WHAT TO PRODUCE ▸
Write out all the entries below without any change.

======== EXTRACTED DATA

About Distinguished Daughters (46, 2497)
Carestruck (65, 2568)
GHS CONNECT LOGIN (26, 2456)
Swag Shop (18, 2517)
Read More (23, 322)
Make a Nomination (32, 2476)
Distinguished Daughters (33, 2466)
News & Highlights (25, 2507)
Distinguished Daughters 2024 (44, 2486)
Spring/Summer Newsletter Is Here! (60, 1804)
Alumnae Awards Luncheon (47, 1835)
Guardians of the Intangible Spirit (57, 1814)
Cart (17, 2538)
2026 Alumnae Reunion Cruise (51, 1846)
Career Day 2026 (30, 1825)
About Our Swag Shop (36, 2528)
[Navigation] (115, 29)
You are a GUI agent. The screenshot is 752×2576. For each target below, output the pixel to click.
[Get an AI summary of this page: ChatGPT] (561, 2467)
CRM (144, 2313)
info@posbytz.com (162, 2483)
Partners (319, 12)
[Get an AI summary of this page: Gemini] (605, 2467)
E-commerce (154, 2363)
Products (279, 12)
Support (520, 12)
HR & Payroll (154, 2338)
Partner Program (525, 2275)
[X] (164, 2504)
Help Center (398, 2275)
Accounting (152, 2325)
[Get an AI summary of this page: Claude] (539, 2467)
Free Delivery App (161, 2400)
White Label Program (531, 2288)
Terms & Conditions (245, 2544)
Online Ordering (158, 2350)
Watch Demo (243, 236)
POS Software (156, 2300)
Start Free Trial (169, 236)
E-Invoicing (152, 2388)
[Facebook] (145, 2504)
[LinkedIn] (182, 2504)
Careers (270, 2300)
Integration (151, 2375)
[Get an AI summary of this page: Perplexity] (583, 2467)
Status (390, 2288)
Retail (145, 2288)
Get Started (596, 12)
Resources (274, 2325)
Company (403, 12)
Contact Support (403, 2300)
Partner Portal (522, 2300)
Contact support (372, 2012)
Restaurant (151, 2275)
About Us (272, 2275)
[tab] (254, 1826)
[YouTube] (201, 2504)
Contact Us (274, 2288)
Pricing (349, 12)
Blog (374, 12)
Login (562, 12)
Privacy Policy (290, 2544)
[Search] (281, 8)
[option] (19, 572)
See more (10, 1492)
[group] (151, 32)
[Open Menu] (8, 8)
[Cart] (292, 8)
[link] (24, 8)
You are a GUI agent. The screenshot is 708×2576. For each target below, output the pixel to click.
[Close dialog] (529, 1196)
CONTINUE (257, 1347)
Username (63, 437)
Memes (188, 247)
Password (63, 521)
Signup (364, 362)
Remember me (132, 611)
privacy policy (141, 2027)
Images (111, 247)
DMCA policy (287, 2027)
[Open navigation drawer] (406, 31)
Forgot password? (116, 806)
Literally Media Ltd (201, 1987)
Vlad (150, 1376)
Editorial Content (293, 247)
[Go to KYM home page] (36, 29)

================

OUTPUT OF THE TASK ▸
About Distinguished Daughters (46, 2497)
Carestruck (65, 2568)
GHS CONNECT LOGIN (26, 2456)
Swag Shop (18, 2517)
Read More (23, 322)
Make a Nomination (32, 2476)
Distinguished Daughters (33, 2466)
News & Highlights (25, 2507)
Distinguished Daughters 2024 (44, 2486)
Spring/Summer Newsletter Is Here! (60, 1804)
Alumnae Awards Luncheon (47, 1835)
Guardians of the Intangible Spirit (57, 1814)
Cart (17, 2538)
2026 Alumnae Reunion Cruise (51, 1846)
Career Day 2026 (30, 1825)
About Our Swag Shop (36, 2528)
[Navigation] (115, 29)
You are a GUI agent. The screenshot is 752×2576. For each target below, output the pixel to click.
[Get an AI summary of this page: ChatGPT] (561, 2467)
CRM (144, 2313)
info@posbytz.com (162, 2483)
Partners (319, 12)
[Get an AI summary of this page: Gemini] (605, 2467)
E-commerce (154, 2363)
Products (279, 12)
Support (520, 12)
HR & Payroll (154, 2338)
Partner Program (525, 2275)
[X] (164, 2504)
Help Center (398, 2275)
Accounting (152, 2325)
[Get an AI summary of this page: Claude] (539, 2467)
Free Delivery App (161, 2400)
White Label Program (531, 2288)
Terms & Conditions (245, 2544)
Online Ordering (158, 2350)
Watch Demo (243, 236)
POS Software (156, 2300)
Start Free Trial (169, 236)
E-Invoicing (152, 2388)
[Facebook] (145, 2504)
[LinkedIn] (182, 2504)
Careers (270, 2300)
Integration (151, 2375)
[Get an AI summary of this page: Perplexity] (583, 2467)
Status (390, 2288)
Retail (145, 2288)
Get Started (596, 12)
Resources (274, 2325)
Company (403, 12)
Contact Support (403, 2300)
Partner Portal (522, 2300)
Contact support (372, 2012)
Restaurant (151, 2275)
About Us (272, 2275)
[tab] (254, 1826)
[YouTube] (201, 2504)
Contact Us (274, 2288)
Pricing (349, 12)
Blog (374, 12)
Login (562, 12)
Privacy Policy (290, 2544)
[Search] (281, 8)
[option] (19, 572)
See more (10, 1492)
[group] (151, 32)
[Open Menu] (8, 8)
[Cart] (292, 8)
[link] (24, 8)
You are a GUI agent. The screenshot is 708×2576. For each target below, output the pixel to click.
[Close dialog] (529, 1196)
CONTINUE (257, 1347)
Username (63, 437)
Memes (188, 247)
Password (63, 521)
Signup (364, 362)
Remember me (132, 611)
privacy policy (141, 2027)
Images (111, 247)
DMCA policy (287, 2027)
[Open navigation drawer] (406, 31)
Forgot password? (116, 806)
Literally Media Ltd (201, 1987)
Vlad (150, 1376)
Editorial Content (293, 247)
[Go to KYM home page] (36, 29)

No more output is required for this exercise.